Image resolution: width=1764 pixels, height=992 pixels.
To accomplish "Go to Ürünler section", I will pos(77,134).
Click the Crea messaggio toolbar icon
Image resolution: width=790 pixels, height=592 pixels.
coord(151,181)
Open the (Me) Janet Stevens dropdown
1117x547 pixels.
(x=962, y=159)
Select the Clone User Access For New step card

────────────────

Exercise: Retype every record above exactly as written.

Written response:
Image resolution: width=1764 pixels, height=992 pixels.
To accomplish "Go to Ürünler section", I will pos(77,134).
Click the Crea messaggio toolbar icon
Image resolution: width=790 pixels, height=592 pixels.
coord(151,181)
Open the (Me) Janet Stevens dropdown
1117x547 pixels.
(x=962, y=159)
Select the Clone User Access For New step card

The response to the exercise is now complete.